REQUIRED WORK:
Report how many lines in the items below contain the string "should", with case counting. Reply with the number only.

EXTRACTED INFORMATION:
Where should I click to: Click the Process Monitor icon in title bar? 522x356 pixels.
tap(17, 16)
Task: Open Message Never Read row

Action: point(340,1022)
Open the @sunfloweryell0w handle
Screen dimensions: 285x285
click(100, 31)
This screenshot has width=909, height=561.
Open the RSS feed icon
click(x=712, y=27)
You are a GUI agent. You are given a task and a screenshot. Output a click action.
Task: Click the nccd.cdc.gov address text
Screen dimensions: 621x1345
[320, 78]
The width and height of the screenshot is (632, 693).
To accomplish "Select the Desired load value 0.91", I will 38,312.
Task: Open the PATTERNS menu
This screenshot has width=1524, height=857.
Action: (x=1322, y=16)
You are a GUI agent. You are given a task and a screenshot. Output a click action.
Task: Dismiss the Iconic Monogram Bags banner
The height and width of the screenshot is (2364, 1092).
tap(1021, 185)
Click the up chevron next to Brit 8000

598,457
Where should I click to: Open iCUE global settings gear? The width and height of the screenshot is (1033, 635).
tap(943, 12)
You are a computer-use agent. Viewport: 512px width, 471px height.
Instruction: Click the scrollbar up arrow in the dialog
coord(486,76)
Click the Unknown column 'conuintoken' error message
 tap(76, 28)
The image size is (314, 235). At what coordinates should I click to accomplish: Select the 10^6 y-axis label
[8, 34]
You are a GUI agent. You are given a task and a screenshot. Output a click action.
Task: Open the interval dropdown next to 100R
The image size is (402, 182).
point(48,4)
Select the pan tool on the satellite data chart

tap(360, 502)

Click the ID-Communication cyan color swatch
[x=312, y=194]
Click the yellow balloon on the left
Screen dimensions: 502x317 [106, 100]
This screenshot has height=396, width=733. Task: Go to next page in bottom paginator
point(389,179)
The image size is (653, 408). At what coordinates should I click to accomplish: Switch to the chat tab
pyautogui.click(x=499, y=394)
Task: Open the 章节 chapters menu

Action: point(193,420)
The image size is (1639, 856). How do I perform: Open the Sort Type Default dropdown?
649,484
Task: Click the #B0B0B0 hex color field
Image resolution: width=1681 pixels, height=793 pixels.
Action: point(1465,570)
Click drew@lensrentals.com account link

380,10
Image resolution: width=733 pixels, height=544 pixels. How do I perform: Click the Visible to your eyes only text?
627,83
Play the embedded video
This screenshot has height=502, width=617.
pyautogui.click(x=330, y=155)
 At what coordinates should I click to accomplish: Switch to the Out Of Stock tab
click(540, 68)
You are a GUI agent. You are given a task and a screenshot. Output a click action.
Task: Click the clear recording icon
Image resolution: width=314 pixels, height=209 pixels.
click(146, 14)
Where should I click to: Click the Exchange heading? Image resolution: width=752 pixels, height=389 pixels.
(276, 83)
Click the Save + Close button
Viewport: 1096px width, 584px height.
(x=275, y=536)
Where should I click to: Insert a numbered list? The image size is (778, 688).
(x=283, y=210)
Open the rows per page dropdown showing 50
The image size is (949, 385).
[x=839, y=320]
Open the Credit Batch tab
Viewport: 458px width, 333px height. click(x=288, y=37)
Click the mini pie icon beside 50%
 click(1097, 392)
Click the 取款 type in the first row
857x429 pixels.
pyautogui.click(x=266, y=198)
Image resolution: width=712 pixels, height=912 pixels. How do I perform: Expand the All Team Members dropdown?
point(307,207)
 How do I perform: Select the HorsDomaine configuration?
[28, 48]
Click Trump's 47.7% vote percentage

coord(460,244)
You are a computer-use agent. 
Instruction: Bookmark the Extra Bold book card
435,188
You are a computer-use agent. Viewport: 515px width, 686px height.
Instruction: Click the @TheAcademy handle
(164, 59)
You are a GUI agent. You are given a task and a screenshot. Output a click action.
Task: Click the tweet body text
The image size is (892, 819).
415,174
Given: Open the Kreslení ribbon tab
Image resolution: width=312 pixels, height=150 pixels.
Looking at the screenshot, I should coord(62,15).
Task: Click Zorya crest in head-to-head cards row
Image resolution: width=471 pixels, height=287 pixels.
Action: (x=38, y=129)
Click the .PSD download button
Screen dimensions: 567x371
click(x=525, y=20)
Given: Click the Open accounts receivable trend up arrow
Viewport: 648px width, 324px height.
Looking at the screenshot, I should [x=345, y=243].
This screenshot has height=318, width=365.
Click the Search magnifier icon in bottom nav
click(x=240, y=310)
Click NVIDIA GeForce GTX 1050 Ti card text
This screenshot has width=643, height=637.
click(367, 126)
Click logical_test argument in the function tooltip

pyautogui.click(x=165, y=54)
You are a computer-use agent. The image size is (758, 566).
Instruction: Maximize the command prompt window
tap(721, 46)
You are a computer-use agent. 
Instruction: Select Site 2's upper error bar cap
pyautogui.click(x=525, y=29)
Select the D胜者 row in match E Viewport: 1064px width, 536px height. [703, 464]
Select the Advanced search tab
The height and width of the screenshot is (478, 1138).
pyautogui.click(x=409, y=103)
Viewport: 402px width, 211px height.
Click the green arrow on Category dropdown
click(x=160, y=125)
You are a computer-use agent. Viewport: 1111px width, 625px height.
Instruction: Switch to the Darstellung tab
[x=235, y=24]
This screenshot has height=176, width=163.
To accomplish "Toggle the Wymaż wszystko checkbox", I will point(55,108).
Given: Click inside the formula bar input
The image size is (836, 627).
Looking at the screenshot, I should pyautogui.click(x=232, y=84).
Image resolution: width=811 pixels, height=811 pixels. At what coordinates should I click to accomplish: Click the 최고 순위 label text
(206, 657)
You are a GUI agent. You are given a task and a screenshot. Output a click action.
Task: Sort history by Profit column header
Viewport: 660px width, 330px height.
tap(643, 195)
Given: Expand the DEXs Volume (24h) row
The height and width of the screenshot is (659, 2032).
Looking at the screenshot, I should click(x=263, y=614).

RESPONSE TO THIS TASK:
12